A fantastic number of electronic traction-optimizing systems are at work in today’s performance cars to help drivers stay in full control at all times. However, sometimes there’s a good reason to switch these off. After all, slipping, sliding and wheel spin are awesome, especially when they’re used as learning tools.  

“More throttle, Justin. Remember: Turn and blip, and turn and blip, and turn and blip.”

It sounded like a bad ‘80s exercise video, but Porsche Camp4 driving instructor Kees Nierop was watching me drive a rear-engine, All-Wheel Drive (AWD) Porsche 911 Carrera 4S through an ice-covered slalom course, and this little jingle helped me use the throttle to help steer the car through. Timed and executed with precise finesse, drivers can use controlled pokes on the throttle to turn the car on its axis. Too much, and you’ll spin out. Not enough, and you won’t slip at all and you’ll just go wide. Get it right, and you can feel the frisky, slippery and active handling built into the 911 as you, literally, steer it with the gas pedal. 

It’s not easy, even frustrating at times, but this lesson is fundamental in teaching drivers to use the throttle to control vehicle attitude, where its weight sits, and what angle it’ll corner with. 

We repeated the lesson with a two-wheel drive copy of the same car, illustrating the differences when there’s no help from the front wheels. You re-strategize when and how hard the throttle blips come, and realize you’ve got to be plenty quicker on the steering to keep things under control.

Camp4 started in Canada a few years back as a way for its participants to learn performance driving on snow and ice. Many participants are Porsche owners and hopefuls, interested in learning how to drive high-performance cars the way such cars are meant to be driven. Numerous copies of numerous Porsche 911 and Cayman model variants are used for instruction, and participants break into groups led by one instructor to try exercises like the above in various cars.

Another exercise? The skid-pad. A great big circle, where you drift perpetually round and round, while your instructor watches from a vantage point and provides pointers over a handheld radio. You’re to stay sideways here, in a big, never-ending drift. The circle has grip-y spots that make the 911 or Cayman want to stop drifting, and slippery spots that make it want to spin out. You’ve got to manage the throttle, steering, and even brake pedal to keep the slide going. You’re working for it -- and when you get around the full circle sideways, Kees comes on the radio with a genuinely enthusiastic congratulatory message, and you grin, ear-to-ear.
 
This exercise is all about looking ahead, thinking ahead, being gentle and calculated with the controls, and knowing where your ride’s weight, steering and traction are at all times. And forget that thrash-y, stabby-looking driving you see on Top Gear or Fast & Furious: in real life, gentle, easy, and controlled inputs are the name of the game.

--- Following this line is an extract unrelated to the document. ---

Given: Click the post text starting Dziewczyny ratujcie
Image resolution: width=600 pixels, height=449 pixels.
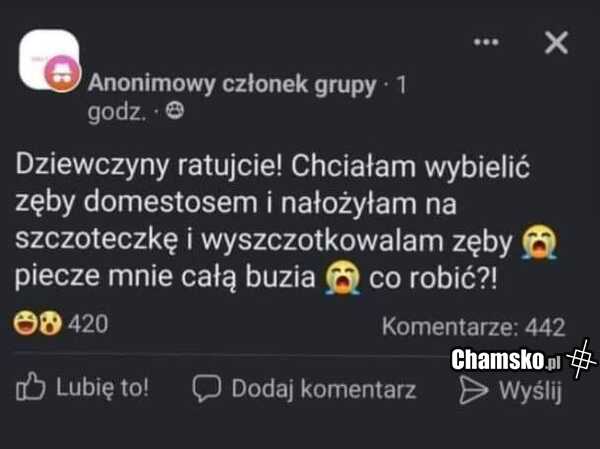Looking at the screenshot, I should [285, 222].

Once drivers have learned the basics on the skid-pad and slalom, they’re let out on two full-track surfaces with varying traction levels, higher speeds, and more challenging driving. You put all of the lessons together, building speed and confidence. The day concludes with a rapid lapping session, where participants drive the largest track on site at speed, moving between rear-engine 911’s with rear or all-wheel drive to mid-engine, rear-drive Caymans, to exploit their new skills while driving varying Porsche models with very different handling characteristics. There’s no comfort zone: get the hang of a rear-engine AWD car, and it’s time to switch to a mid-engine, rear-drive machine to try again. 

And therein lies the learning experience at the core of Camp4: by applying the lessons and nearly constant feedback between varying cars, you learn how to use what you learn in any car, any time of year -- and not just in a Porsche driven on an ice track. Further, with an instructor that gets to know you, and your strengths and weaknesses, throughout the day, the advice and tips drive true improvements in your driving. You leave Camp4 with a real skillset, not just a few hours of rock star powersliding experience while playing musical Porsches on an ice-track. 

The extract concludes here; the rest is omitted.